* _WORK TASK_
Transcribe the line holding "Image resolution: width=853" together with every line after it, through the end of the records, exactly and with no pictures.

** Opening EXERCISE DATA block **

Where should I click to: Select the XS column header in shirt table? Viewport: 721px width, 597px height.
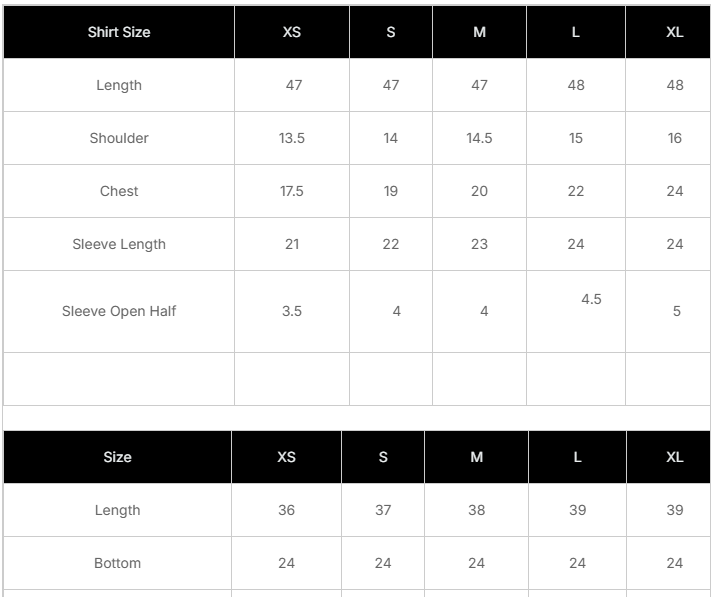tap(291, 32)
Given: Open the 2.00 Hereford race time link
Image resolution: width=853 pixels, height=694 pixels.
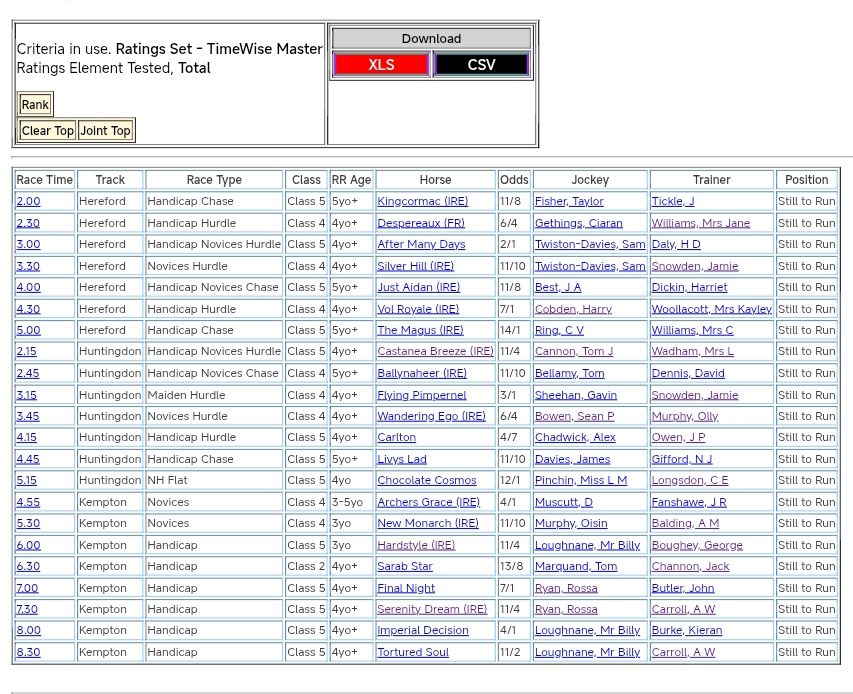Looking at the screenshot, I should coord(28,202).
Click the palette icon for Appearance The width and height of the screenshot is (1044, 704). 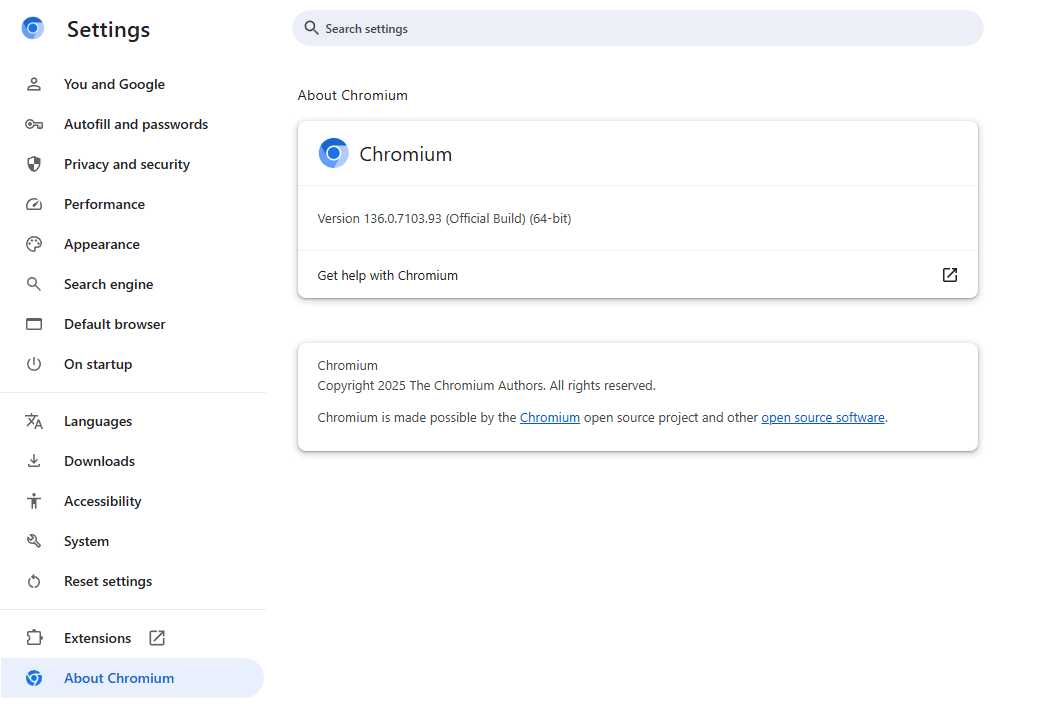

** Closing EXERCISE DATA block **

* _SOLUTION TO THIS PROBLEM_
Image resolution: width=853 pixels, height=694 pixels.
Looking at the screenshot, I should coord(28,202).
Click the palette icon for Appearance The width and height of the screenshot is (1044, 704). 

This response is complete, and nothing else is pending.